Starbucks’ internet provider in Buenos Aires is the latest to hijack users’ processing power to carry out lucrative crypto-mining activities
Wi-Fi users at a Starbucks in Buenos Aires found their computers’ processing power hijacked and used to mine cryptocurrency when they connected to the network, in the latest appearance of a nuisance that in the past has been associated mainly with malware.
Users weren’t informed what was taking place, but Noah Dinkin, chief executive of enterprise email generation firm Stensul, discovered what was happening and notified Starbucks of it via Twitter, including a screenshot of the code in question.

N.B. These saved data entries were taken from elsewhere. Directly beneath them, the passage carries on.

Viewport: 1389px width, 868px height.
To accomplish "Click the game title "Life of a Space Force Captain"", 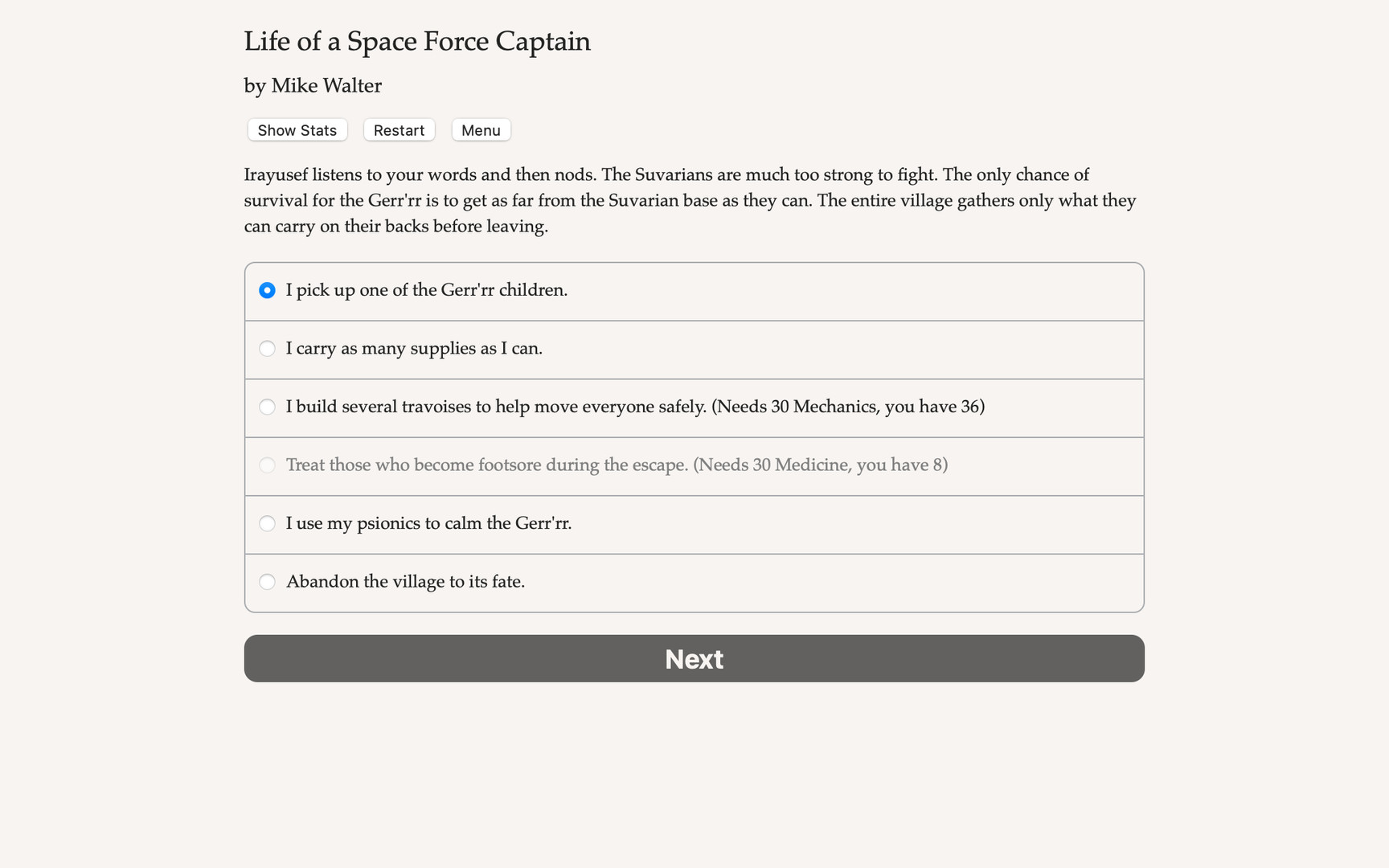I will 417,41.
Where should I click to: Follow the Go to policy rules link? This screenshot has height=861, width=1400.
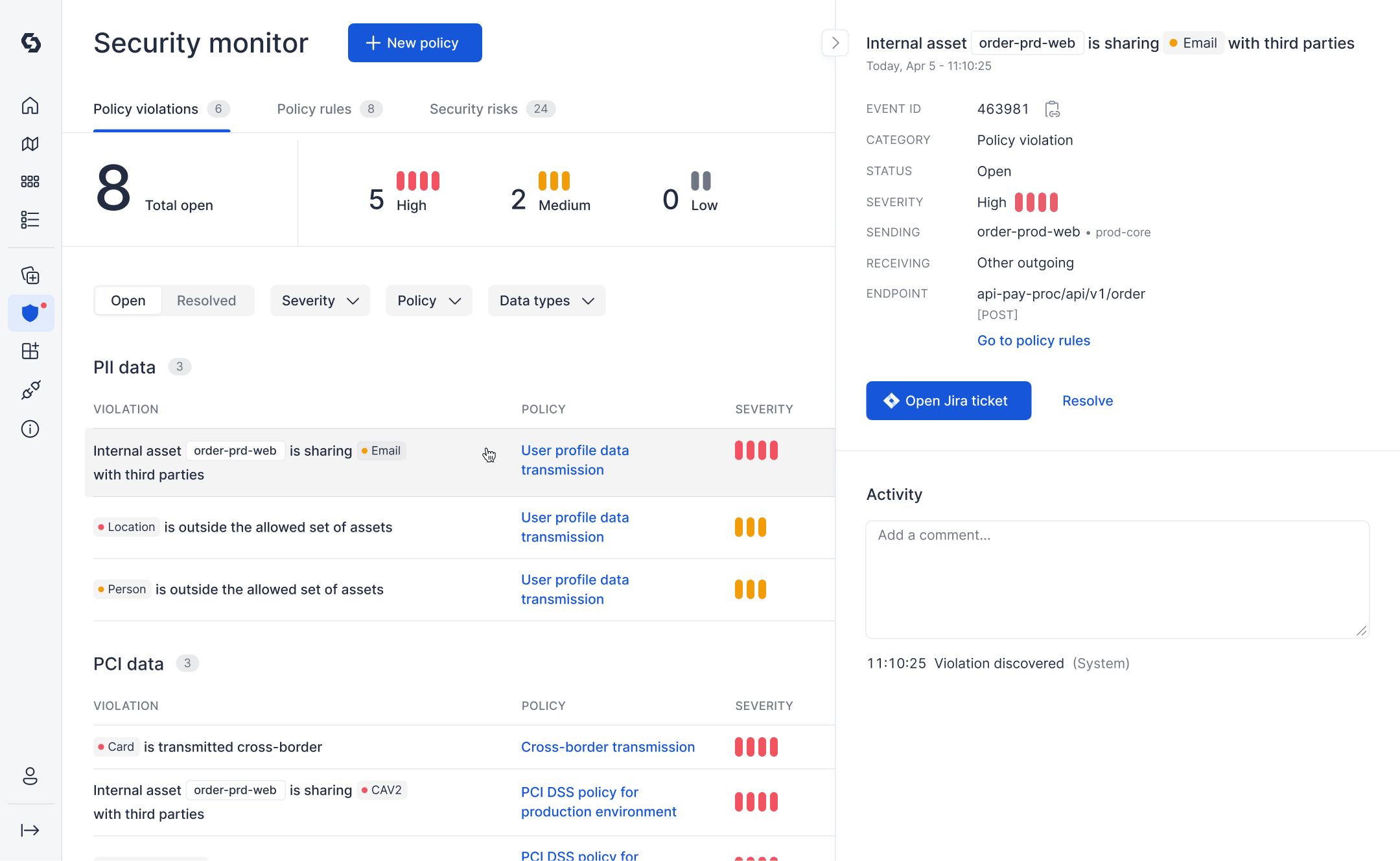[x=1033, y=340]
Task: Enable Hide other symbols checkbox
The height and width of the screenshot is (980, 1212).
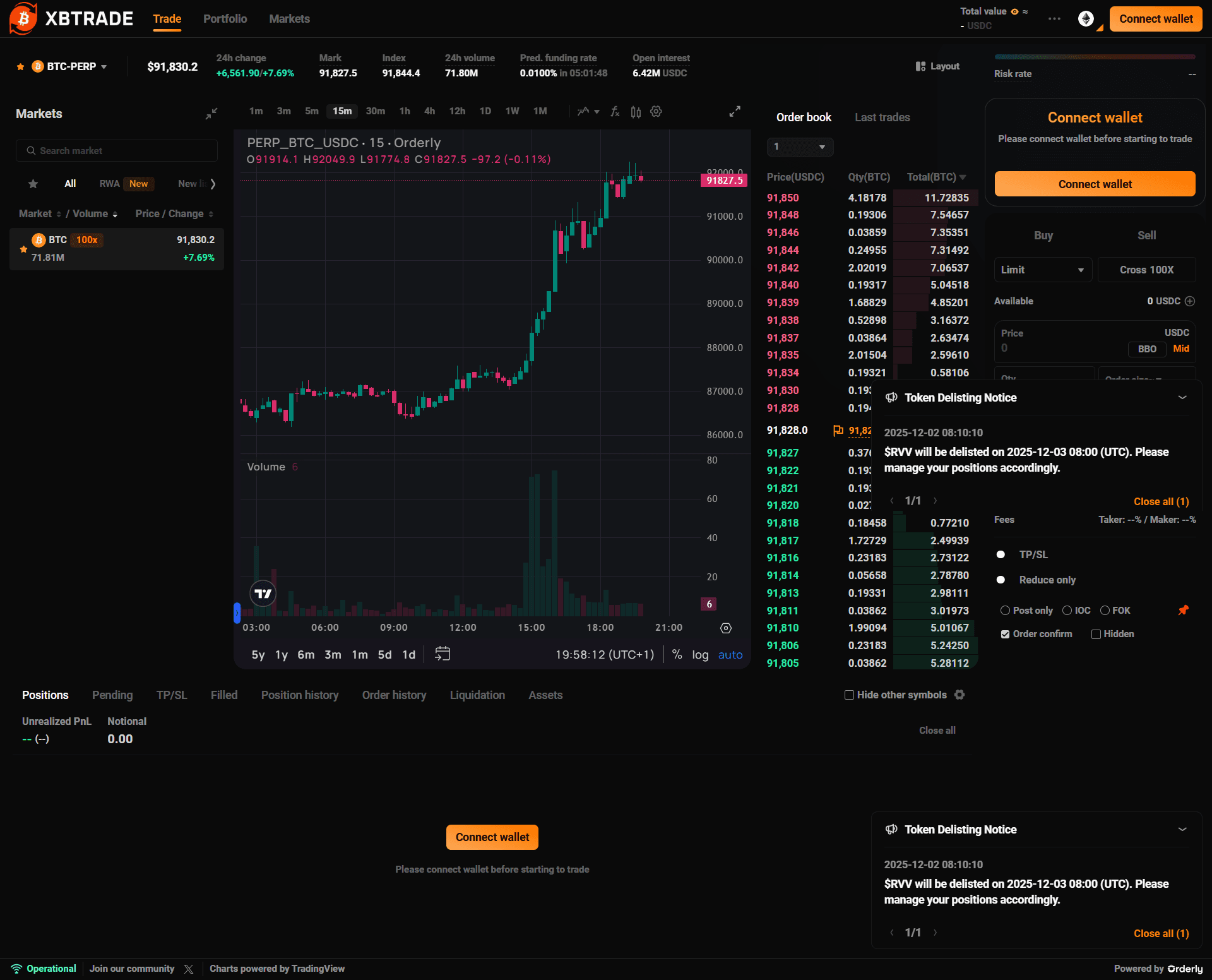Action: [x=850, y=695]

“Feels a little off-brand,” Dinkin said in the post.
The shop’s internet provider was apparently running a popular script made by CoinHive that mines a cryptocurrency called Monero.

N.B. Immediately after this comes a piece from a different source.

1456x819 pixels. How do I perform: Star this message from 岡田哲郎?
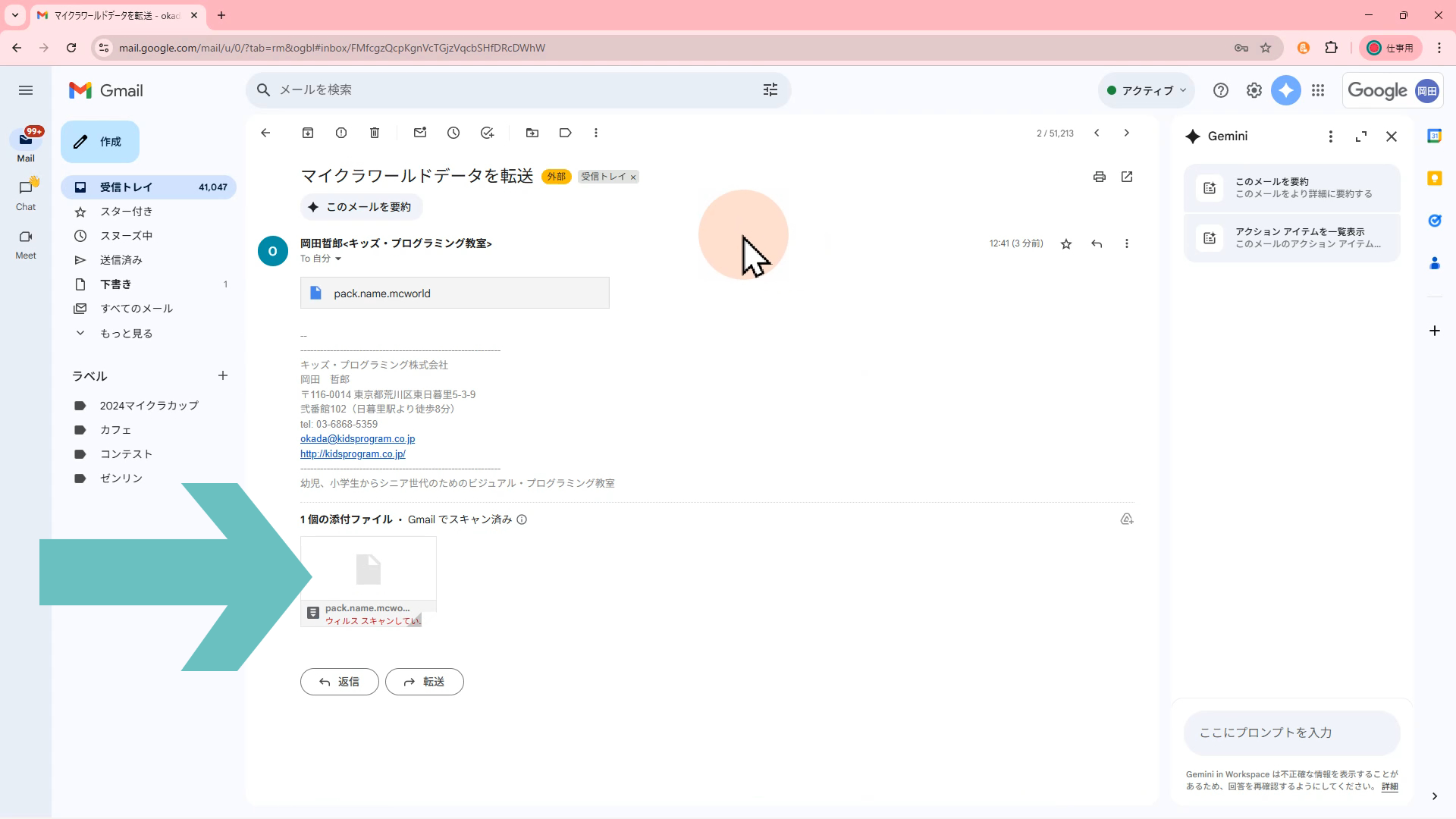pyautogui.click(x=1066, y=243)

The code is the same that torrent site The Pirate Bay slipped into its page code earlier this year as a revenue-generation method, until user outcry forced it to remove the code.
Dinkin said a friend had initially observed the mining activity and that it had taken place in a number of Starbucks outlets around Buenos Aires.
He said the mining activity wasn’t mentioned in the user terms and conditions for connecting to the Starbucks Wi-Fi.
“Based on the code of that interim page, I don’t believe this was a (man-in-the-middle) situation,” Dinkin wrote, referring to a type of attack that can insert malicious code into a user’s browser.
Starbucks last week confirmed its internet service provider had been running the mining code on users’ systems, and said the issue had been “resolved”.
“As soon as we were alerted of the situation in this specific store last week, we took swift action to ensure our internet provider resolved the issue and made the changes needed in order to ensure our customers could use Wi-Fi in our store safely,” the company said in a statement on Twitter.
The company confirmed separately that the Wi-Fi in question is not run by Starbucks.
“It’s not something we own or control,” the company stated.
Cryptocurrencies such as Monero and Bitcoin are generated by a processor-intensive “mining” process typically carried out in large data centres.
But it can also be farmed out to numerous lower-powered devices, as is the case with the CoinHive script, which was originally intended as a way of helping website owners generate revenues without resorting to advertising.
The fact that such code imposes a processing strain on users’ systems makes it controversial, however, and CoinHive emphases it should only be deployed with users’ consent.
Security researchers reported in October that attackers had made around $63,000 (£47,000) in Monero over a period of five months by installing unauthorised mining code on vulnerable servers.
In an advisory, security firm Sophos said users can be alerted to invasive scripts when they cause a laptop’s fan to switch on or display high levels of activity in a system’s task manager.
Sophos said users can install browser plug-ins that block unwanted scripts and can disable them in some antivirus software.
The company also advised firms to promptly apply patches to their web servers to prevent attackers from installing coin-mining scripts that run on the systems of visitors to a site.
“Crooks who can break into your servers could add cryptomining code to leech ‘free money’ from all your website visitors, leaving you to bear the brunt of any complaints,” Sophos wrote.